Get to Know Your Users Through Data AnalysisMonday, May 8, 2017
Users may exhibit different behaviors and show their preference towards videos of various types on a social media platform. For a media platform, these data coming from users proves very important to make a more comprehensive assessment. Thus, it's important for a media platform to dig into what are sought after by its users and how to get more insights from these users to offer more pleasant service and generate more sales leads.
Popularity Assessment based on Public Opinions
The assessment of videos is inherently subjective, since the affect it can have on its users vary from mildness to repulsion, from pleasantness to heart-rending. The theory alone cannot accurately determine whether a video is popular or not, factors like public mood and current trends are also influencing how the public perceives a video. We can’t create an accurate picture of popularity trend without gathering a wealth of info on the videos from the public.
While the entertainment industry is heavily based on popular opinions, it can be difficult to assess a video’s popularity without depending on media video sharing platforms, such as Youtube, Pandora, Billboard Top 100, etc. For example, we could find out top popular Youtube users through a comprehensive ranking analysis combining subscribers, views and etc.

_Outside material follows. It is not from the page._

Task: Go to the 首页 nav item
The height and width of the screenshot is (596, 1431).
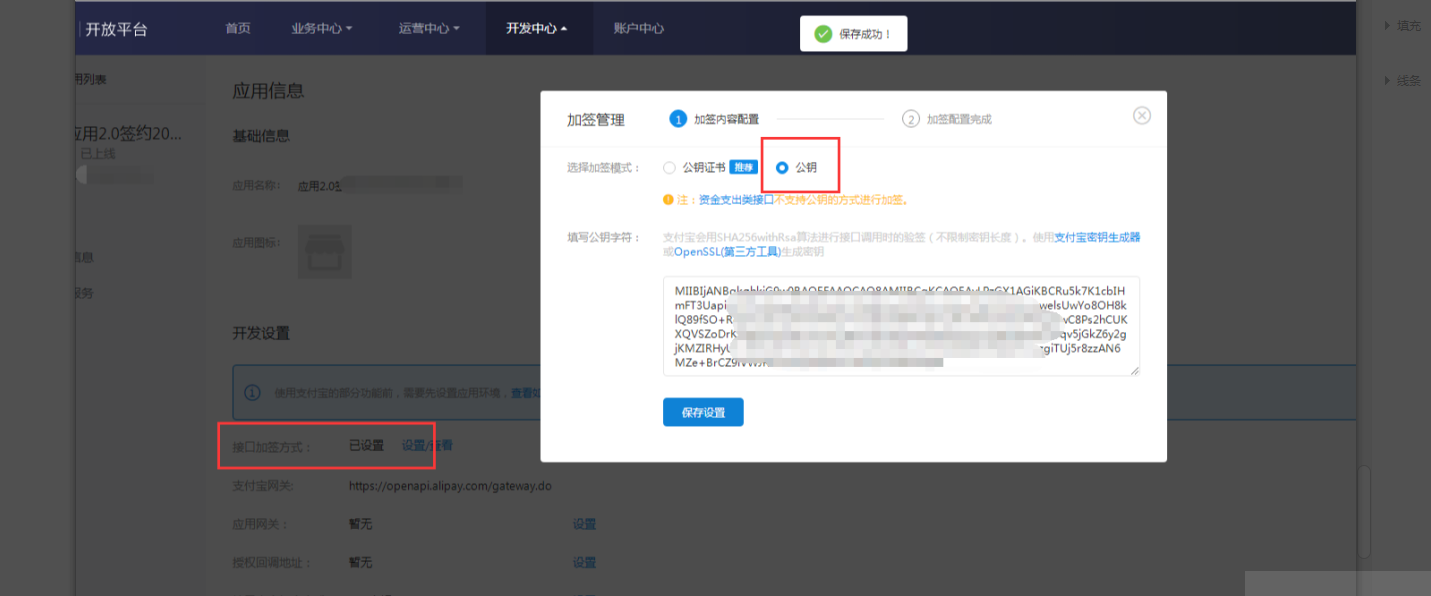Action: pyautogui.click(x=238, y=28)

Getting to Know Users' Likes and Dislikes
These video medias are providing adequate information about popularity, featuring top tracks and interactions, as most, if not all, social media platforms allow their users to voice their likes or dislikes about the videos with the motivation of further mining the users’ data used for prediction analysis. Take a look into Youtube, users are enabled to voice their opinions about their taste on the videos by giving a thumb up or down, and they could subscribe what they like and receive the push info messages periodically. Some regular users may find that Youtube are recommending some similar or related videos for them while they are watching certain videos. Actually, what you are interested, what you have subscribed and all of your user behaviors, are already explored by Youtube for deep learning. They could estimate a relatively objective score based on the users data and recommend most relevant videos to users accordingly using a trained model backed up by data analysis.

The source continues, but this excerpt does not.